Dataset entries START
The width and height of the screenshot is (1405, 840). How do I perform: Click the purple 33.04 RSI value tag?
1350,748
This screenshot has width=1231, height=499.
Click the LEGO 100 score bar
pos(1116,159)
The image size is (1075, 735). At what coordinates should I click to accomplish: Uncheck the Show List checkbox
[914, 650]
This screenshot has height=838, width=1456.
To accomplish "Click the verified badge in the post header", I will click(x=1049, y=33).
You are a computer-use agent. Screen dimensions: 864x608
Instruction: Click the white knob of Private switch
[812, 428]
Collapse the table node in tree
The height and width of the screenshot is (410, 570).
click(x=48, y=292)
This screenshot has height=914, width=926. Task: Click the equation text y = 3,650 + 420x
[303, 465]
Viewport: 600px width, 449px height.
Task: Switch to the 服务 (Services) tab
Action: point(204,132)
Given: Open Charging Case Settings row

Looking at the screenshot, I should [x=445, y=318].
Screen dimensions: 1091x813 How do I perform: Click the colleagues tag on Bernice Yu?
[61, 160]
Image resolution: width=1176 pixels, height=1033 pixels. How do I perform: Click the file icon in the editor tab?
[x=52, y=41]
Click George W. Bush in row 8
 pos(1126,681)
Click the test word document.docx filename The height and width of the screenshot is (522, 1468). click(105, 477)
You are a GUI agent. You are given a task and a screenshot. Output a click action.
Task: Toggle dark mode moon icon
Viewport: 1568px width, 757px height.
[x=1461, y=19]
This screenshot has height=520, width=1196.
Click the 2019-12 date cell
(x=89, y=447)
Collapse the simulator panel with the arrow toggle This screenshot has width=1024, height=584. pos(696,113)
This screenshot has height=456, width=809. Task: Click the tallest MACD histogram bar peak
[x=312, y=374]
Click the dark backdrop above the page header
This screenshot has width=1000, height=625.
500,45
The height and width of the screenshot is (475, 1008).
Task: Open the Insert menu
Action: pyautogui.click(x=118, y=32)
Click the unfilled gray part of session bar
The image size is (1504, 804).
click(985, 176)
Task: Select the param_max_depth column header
Dataset entries END
Retype only the lines running from the line with "The image size is (1504, 804)." to the end of the listing, including both of those lines.

Reply:
The image size is (1504, 804).
click(985, 176)
Task: Select the param_max_depth column header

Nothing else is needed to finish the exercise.